**Material supplied**
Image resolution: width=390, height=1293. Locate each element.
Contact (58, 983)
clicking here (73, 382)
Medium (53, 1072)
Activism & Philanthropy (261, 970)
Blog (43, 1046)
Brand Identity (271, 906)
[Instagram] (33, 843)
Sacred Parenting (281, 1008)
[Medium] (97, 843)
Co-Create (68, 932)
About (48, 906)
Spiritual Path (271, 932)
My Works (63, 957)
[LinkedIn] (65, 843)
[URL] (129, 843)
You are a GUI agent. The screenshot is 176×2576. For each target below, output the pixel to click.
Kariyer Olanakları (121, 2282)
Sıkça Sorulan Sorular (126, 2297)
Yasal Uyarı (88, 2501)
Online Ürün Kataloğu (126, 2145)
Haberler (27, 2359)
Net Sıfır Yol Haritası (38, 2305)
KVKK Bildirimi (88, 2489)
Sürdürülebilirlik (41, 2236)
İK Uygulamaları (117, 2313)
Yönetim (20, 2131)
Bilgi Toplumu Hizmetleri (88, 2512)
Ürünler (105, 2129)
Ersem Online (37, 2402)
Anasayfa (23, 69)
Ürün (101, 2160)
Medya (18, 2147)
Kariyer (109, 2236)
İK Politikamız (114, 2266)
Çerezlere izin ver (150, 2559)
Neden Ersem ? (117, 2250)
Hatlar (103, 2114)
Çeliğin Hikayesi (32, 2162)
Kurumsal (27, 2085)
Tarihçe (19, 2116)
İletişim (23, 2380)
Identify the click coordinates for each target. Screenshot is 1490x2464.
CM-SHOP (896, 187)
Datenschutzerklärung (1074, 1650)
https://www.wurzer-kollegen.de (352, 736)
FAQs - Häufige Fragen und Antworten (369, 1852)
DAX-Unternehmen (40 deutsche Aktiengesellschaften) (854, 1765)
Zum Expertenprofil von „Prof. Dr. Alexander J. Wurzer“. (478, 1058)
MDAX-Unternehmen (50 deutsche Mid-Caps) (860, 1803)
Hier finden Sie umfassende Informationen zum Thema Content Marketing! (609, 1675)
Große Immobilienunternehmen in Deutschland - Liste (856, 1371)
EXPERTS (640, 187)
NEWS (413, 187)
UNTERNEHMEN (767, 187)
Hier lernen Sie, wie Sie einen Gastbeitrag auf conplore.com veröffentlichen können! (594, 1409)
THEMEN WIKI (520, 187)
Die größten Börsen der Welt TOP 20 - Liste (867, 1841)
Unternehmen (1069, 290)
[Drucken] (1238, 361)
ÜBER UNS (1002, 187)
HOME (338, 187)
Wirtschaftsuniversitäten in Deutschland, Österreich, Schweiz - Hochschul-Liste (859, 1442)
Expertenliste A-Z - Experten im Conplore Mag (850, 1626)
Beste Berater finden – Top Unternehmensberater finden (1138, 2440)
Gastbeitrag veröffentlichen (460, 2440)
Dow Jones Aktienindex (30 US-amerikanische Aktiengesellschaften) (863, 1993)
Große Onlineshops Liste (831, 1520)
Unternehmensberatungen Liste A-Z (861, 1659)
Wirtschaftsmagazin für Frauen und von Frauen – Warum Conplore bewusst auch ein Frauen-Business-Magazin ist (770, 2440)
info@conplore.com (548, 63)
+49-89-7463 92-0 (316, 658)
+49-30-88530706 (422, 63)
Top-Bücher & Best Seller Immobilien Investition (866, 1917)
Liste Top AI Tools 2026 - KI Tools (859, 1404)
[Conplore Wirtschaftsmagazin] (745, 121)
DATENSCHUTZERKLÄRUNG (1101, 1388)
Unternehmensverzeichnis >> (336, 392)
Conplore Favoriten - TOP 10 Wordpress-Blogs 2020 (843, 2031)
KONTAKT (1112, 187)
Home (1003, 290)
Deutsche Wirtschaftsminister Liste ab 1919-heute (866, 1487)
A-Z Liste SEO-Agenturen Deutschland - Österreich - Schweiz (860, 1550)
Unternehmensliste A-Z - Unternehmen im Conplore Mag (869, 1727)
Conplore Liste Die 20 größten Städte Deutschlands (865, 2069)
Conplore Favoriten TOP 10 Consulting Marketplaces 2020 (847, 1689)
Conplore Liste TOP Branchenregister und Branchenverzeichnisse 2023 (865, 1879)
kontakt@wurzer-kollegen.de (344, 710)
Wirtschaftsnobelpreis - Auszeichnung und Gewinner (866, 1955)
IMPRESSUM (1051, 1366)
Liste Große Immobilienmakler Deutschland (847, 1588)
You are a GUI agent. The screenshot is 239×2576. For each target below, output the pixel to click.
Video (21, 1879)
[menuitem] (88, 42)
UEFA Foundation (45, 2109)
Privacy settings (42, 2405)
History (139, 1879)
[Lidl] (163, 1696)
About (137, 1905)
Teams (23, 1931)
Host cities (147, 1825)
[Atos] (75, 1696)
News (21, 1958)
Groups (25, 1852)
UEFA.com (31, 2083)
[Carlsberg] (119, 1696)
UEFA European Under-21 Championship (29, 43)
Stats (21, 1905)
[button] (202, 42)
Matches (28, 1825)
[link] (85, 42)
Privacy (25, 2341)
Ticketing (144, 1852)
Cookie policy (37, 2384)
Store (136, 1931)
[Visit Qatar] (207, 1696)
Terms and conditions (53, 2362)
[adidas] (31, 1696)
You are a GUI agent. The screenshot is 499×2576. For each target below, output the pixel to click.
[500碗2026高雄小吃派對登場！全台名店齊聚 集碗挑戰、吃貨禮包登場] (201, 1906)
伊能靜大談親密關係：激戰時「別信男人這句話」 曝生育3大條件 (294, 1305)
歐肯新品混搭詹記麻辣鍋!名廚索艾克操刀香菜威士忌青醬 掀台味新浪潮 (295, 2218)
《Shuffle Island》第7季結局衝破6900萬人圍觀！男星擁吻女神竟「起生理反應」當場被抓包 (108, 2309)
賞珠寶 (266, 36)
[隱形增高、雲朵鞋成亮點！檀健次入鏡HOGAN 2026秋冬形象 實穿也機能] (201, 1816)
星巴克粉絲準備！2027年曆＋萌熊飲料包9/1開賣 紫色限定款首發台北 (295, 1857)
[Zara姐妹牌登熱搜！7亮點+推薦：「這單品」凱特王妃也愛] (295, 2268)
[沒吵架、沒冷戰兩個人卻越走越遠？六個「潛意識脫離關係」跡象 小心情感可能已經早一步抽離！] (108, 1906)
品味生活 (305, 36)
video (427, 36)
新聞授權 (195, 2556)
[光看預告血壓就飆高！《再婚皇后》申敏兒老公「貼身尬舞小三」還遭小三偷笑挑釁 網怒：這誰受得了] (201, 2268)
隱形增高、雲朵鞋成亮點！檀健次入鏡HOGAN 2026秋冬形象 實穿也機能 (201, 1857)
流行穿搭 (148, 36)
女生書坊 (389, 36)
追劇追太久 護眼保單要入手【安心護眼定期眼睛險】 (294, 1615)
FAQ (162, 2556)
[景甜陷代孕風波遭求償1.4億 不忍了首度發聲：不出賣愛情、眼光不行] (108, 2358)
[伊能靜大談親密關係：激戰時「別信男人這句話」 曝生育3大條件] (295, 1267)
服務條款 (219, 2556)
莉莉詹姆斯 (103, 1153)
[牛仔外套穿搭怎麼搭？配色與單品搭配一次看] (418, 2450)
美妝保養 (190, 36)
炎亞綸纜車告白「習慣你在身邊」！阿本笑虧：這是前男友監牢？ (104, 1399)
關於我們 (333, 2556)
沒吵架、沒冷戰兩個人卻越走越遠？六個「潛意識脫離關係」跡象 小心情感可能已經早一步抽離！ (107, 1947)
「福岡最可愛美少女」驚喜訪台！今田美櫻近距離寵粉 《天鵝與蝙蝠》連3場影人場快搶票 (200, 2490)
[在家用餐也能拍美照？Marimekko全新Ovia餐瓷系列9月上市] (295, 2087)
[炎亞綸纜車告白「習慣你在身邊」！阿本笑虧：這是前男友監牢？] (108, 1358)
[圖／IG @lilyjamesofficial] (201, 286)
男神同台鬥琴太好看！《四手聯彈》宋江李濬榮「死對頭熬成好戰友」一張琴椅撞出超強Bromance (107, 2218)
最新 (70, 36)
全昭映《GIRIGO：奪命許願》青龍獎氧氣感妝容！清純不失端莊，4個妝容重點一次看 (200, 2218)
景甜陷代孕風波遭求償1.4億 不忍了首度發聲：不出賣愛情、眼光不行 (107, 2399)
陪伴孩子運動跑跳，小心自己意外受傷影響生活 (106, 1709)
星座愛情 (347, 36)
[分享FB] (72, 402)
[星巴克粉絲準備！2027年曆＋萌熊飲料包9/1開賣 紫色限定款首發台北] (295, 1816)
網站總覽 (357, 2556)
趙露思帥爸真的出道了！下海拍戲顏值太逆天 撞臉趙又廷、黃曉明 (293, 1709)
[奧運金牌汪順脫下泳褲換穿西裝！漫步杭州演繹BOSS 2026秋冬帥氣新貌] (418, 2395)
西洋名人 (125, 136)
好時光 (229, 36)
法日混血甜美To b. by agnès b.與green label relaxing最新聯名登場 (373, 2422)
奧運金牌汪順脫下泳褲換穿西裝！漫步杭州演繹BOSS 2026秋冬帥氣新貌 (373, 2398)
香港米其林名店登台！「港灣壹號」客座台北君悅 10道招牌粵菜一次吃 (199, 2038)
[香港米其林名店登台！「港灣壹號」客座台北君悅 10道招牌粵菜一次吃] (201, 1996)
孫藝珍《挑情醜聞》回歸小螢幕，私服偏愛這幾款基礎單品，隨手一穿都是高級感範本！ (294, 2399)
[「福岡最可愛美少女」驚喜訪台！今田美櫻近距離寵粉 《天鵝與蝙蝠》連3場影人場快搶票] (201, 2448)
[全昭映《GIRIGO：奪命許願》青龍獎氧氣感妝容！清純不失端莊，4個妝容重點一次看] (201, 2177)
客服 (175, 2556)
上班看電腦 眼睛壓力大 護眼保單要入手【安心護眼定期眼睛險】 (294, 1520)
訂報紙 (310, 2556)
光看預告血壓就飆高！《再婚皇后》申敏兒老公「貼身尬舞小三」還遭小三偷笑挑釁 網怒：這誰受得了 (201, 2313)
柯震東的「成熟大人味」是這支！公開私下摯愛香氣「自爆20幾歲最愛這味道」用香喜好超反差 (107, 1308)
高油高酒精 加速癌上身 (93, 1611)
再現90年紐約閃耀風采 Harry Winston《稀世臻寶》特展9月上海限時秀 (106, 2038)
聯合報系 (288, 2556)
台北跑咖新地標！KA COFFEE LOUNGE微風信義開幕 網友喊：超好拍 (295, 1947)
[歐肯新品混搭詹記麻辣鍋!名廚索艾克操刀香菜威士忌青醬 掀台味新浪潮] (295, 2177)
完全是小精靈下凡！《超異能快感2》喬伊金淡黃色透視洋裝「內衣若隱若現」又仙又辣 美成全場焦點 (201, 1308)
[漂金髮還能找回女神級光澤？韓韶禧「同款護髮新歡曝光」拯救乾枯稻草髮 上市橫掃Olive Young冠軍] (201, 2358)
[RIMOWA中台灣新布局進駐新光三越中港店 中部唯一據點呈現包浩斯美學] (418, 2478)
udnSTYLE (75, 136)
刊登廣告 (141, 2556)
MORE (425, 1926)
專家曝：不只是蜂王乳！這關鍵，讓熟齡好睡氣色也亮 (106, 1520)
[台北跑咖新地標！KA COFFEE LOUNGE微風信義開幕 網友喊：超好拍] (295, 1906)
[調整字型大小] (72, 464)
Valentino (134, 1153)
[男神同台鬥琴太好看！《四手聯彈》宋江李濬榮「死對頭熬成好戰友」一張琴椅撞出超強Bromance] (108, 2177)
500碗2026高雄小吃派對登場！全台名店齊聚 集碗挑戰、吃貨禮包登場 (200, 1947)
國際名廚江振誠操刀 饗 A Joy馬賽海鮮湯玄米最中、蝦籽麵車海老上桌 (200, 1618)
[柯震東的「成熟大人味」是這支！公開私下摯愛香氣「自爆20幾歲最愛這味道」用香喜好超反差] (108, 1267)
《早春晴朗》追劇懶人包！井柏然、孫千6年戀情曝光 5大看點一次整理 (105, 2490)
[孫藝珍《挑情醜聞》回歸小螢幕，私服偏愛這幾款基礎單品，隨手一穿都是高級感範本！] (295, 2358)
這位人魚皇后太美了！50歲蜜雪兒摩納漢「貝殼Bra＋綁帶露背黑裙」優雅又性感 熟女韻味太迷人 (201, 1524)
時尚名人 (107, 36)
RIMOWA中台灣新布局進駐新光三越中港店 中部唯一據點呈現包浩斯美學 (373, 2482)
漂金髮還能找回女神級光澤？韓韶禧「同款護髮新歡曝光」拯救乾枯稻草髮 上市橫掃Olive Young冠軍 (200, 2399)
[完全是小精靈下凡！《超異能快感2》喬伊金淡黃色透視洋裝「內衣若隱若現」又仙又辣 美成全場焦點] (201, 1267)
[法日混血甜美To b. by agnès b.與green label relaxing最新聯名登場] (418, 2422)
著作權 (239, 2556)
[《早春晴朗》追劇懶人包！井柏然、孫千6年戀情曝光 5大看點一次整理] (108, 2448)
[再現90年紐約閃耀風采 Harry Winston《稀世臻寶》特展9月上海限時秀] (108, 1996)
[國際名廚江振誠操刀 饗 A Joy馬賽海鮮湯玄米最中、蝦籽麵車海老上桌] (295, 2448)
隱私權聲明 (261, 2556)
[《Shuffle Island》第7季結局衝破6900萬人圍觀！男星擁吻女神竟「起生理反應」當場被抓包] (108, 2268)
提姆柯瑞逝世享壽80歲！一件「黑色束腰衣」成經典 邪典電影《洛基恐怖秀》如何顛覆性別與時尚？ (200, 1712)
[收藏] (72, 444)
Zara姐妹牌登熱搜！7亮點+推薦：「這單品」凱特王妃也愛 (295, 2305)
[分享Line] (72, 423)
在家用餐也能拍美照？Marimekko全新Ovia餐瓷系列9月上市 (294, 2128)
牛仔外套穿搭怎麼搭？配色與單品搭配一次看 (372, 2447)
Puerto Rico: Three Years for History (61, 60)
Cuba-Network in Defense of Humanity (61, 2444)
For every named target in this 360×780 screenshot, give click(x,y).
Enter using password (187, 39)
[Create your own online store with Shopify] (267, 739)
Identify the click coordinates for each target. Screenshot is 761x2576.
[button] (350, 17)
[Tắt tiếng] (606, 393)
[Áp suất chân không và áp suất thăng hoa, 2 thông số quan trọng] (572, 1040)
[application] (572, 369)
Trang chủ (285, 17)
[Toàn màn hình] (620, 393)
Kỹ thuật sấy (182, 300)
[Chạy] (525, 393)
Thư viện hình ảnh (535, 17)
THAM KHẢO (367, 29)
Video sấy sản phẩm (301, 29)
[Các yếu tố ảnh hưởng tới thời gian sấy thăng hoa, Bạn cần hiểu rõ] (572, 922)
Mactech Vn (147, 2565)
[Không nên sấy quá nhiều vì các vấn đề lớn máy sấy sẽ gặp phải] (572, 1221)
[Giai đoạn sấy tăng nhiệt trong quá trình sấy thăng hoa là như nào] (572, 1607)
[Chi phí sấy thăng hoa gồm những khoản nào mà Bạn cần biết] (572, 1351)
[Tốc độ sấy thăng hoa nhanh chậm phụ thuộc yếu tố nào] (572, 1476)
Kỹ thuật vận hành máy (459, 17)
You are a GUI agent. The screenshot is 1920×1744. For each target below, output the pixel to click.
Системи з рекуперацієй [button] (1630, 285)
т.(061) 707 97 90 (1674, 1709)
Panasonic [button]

**What you need to do**
Scan the records above for the string "配色與單品搭配一次看", then copy each line where it turns up.

**Problem solution**
[牛仔外套穿搭怎麼搭？配色與單品搭配一次看] (418, 2450)
牛仔外套穿搭怎麼搭？配色與單品搭配一次看 (372, 2447)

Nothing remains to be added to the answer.